Traders are on guard for any sharp move in the yen as it hovers about 1% below the 150 level to dollar that some analysts consider to be a trigger for intervention by Japan.
(Bloomberg) — Traders are on guard for any sharp move in the yen as it hovers about 1% below the 150 level to dollar that some analysts consider to be a trigger for intervention by Japan.
The market is are on tenterhooks ahead of the Bank of Japan’s policy decision on Friday as they await more detail from Governor Kazuo Ueda on the outlook for negative interest rates and his view on the yen’s weakness.
The currency appears to be caught in limbo early Thursday, with the risk of intervention offering support while the widening yield gap with the US weighs against this.
The Federal Reserve signaled one more key interest rate increase is likely this year — something that would further inflate the yield gap and hurt the yen. It touched 148.46 on Thursday, its weakest against the dollar since November last year, before strengthening slightly after Chief Cabinet Secretary Hirokazu Matsuno said no options would be ruled out in curbing excessive moves.
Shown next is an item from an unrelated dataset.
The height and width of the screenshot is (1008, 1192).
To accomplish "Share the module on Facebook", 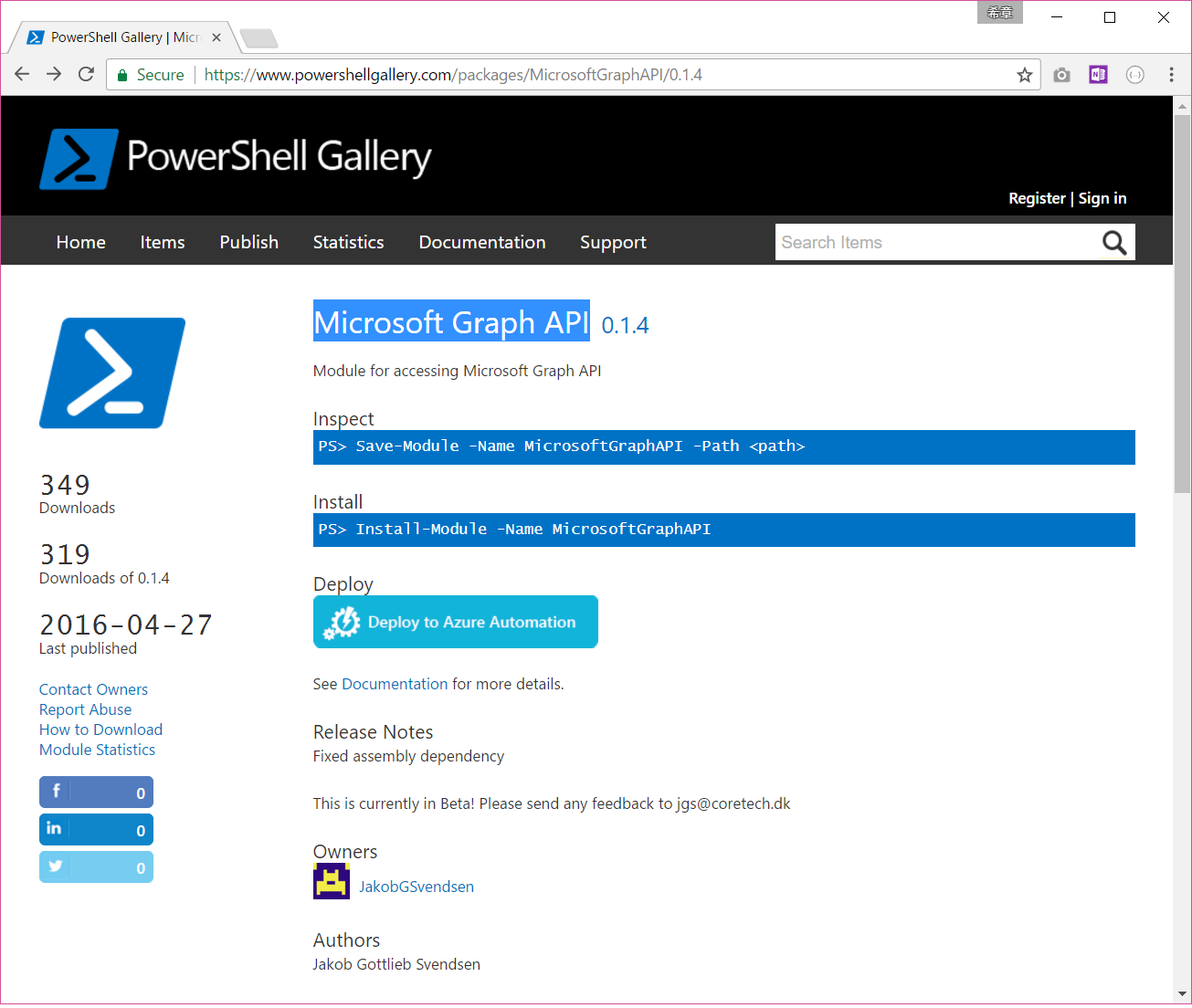I will (96, 792).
Implied overnight volatility in the dollar-yen pair climbed the highest level since July 28, when the BOJ surprised the market by adjusting yield-curve control.
Japan’s top currency official, Masato Kanda, indicated on Wednesday that officials stand ready to intervene in the currency market, with possible US backing. US Treasury Secretary Janet Yellen said earlier that any intervention by Japan to prop up the yen would be understandable if it is aimed at smoothing out volatility.
“The yen weakened only moderately, as despite Janet Yellen’s commentary on Tuesday, Japan’s Ministry of Finance is likely to intervene in large fashion at 150 per dollar because it is hard to tolerate more inflationary pressure,” said John Vail, chief global strategist at Nikko Asset Management Co. in Tokyo.
The BOJ has maintained its ultra-loose monetary policy, including the world’s last negative interest rate, even as the nation’s inflation has stayed above its target of 2% for more than a year.
This keeps Japan’s sovereign debt yields lower compared with peers, weighing on the yen. It has lost almost 12% versus the dollar so far this year, making it the worst performance among major peers. The yield on benchmark 10-year government bonds in the Asian nation stood at 0.74%. While that’s the highest since 2012, it is a long way below the US equivalent of 4.44%.
“The sense of caution about the intervention is acting as a break for the yen’s weakness, which in turn reduces the risk of actual action,” said David Lu, director at NBC Financial Markets Asia Ltd. “However, there appear to be some yen long positions built on expectations of intervention. Unwinding of those positions may accelerate the pace of yen’s weakness, which could trigger an action.”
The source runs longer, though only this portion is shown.